When Ruth Fertel mortgaged her house so she could buy a single steak restaurant in her Louisiana hometown in 1965, her friends and family thought she was off her rocker.
But Chris Steak House was a popular eatery near the New Orleans Fairgrounds, and Ruth knew she could make it even better. And she did.
That is until fire struck in 1976, destroying the restaurant. Luckily, Ruth’s success had allowed her to secure another location quickly, but her agreement to buy the restaurant only allowed her to use “Chris Steak House” at its original location.
Ruth’s solution? She renamed it Ruth’s Chris Steak House — not exactly a name that rolls off the tongue, but one well associated with class and high quality. Anyone who has visited the restaurant’s Midtown location near Radio City Music Hall could attest to it.
And yes, like tens of thousands of businesses in the country, Ruth’s Chris is suffering significantly during the coronavirus pandemic. It deserves help, just like every other restaurant and store that is the lifeblood of our communities — but not at the expense of those businesses.
Congress, with the support of President Trump, created a program last month known as the Paycheck Protection Program. It was $349 billion in low-interest small business loans intended to not only help keep our shops and restaurants solvent, but also to ensure its employees were still receiving a paycheck in the midst of a crisis. While $349 billion might sound like a lot, it is believed our country has 30.2 million small businesses, meaning if every one got an equal cut of that pie, each would receive about $11,500 each.
But there was nowhere near enough to go around. The funds were depleted within two weeks, with thousands upon thousands of small businesses left out in the cold.

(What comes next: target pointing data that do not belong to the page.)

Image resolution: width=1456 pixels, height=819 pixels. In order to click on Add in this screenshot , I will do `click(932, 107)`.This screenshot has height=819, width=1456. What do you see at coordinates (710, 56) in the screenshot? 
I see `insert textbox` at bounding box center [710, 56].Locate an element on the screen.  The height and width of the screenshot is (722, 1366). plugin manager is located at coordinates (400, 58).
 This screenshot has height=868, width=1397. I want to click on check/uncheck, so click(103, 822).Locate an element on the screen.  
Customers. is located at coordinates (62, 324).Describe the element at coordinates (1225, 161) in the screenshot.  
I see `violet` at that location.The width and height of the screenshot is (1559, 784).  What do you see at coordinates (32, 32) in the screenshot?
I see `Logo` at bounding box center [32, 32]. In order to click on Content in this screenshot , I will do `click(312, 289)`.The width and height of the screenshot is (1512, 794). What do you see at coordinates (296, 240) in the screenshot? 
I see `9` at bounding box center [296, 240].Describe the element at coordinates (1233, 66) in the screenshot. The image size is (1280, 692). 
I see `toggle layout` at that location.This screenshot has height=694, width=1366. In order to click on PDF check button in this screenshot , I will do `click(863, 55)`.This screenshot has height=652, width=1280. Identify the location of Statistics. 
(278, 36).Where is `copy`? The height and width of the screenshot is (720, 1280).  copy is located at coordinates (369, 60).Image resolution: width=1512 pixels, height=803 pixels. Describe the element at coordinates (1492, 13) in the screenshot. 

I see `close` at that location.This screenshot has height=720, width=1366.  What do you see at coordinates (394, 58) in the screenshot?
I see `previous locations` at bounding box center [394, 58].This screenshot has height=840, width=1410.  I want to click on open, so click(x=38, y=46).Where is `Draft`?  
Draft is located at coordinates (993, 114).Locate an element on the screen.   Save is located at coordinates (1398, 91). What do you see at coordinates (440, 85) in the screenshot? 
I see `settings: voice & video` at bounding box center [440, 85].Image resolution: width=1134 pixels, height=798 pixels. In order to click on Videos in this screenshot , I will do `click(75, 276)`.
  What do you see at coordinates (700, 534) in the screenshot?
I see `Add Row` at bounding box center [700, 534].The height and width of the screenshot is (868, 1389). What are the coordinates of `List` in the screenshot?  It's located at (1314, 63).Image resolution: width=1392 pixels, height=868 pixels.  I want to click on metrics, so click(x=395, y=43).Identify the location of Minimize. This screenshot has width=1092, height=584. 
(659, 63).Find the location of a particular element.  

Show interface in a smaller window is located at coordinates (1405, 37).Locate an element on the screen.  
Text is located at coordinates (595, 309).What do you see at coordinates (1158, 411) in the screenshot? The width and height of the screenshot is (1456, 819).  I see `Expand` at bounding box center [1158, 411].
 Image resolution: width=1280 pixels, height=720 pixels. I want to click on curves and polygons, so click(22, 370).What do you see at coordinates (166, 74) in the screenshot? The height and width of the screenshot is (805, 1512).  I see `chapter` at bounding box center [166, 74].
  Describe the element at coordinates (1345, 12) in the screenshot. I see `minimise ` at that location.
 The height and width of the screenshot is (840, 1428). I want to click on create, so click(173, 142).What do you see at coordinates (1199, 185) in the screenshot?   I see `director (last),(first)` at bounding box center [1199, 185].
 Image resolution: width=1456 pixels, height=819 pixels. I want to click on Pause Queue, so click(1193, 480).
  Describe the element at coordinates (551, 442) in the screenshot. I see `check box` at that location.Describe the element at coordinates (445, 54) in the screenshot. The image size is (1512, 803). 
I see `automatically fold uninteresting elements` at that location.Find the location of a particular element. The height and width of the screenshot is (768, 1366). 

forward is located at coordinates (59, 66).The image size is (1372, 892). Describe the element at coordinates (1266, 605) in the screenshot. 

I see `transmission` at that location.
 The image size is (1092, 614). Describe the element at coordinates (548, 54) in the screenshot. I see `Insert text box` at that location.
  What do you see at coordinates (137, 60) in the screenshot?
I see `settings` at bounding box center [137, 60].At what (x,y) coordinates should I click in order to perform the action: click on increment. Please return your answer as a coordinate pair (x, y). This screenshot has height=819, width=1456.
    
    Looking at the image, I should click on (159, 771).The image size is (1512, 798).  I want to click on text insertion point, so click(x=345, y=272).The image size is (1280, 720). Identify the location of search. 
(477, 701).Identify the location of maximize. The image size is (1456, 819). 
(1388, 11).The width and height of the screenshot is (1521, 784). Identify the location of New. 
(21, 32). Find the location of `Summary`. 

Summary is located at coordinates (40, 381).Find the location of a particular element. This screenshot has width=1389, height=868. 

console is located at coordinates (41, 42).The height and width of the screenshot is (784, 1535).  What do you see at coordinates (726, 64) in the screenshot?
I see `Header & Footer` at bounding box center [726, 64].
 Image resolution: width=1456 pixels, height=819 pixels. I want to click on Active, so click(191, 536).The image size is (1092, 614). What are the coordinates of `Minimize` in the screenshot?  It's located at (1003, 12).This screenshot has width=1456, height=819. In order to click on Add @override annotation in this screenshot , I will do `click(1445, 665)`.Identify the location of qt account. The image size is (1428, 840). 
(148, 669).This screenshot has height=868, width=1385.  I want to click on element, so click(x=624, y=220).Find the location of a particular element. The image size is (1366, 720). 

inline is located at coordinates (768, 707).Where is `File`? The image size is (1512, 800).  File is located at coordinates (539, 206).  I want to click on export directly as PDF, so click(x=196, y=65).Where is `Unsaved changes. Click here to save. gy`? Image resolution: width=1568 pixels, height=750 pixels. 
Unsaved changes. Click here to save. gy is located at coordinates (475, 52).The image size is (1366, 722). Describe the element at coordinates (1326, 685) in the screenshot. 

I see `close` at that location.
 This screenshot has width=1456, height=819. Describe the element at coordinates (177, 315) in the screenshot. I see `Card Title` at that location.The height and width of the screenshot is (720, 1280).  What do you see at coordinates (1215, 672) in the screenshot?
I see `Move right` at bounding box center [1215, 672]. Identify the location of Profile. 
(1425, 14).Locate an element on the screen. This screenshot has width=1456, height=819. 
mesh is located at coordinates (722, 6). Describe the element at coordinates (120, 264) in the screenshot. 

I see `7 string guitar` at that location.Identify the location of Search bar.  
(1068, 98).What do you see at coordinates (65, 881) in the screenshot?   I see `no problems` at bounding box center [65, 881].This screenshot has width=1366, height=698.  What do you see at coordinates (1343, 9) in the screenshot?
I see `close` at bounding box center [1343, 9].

Ruth’s Chris, however, wasn’t one of them. The restaurant chain — which has earned $114 million in profit over the last three years on revenue of nearly $1.3 billion — was awarded loans through PPP of $20 million. That would give each of its 5,700 employees about $3,500 each.
Granted, Ruth’s Chris only has $5 million of cash in the bank, according to its corporate record filings, but that’s $5 million more than most small businesses have to spare while trying to find ways to keep their employees paid.
Ruth’s Chris isn’t alone. A number of larger chains won awards through the program, including a reported $10 million for Shake Shack — a company that boasts cash and other quick-sell assets of more than $100 million on-hand.
We would never suggest any business in need should be excluded from government help. But this is small business help, and if a company that has more than a billion dollars in revenue or one that has $100 million in the bank is considered small, we’d hate to see what’s required to be a large company.
We hope by the time you read these words, Congress has more funds ready to roll out to help businesses. But if and when that does happen, “small business” must be redefined.
Most larger companies have humble roots, like Ruth Fertel mortgaging her modest home. But unless that company is still small like that today, it needs to wait its turn. Small businesses must come first.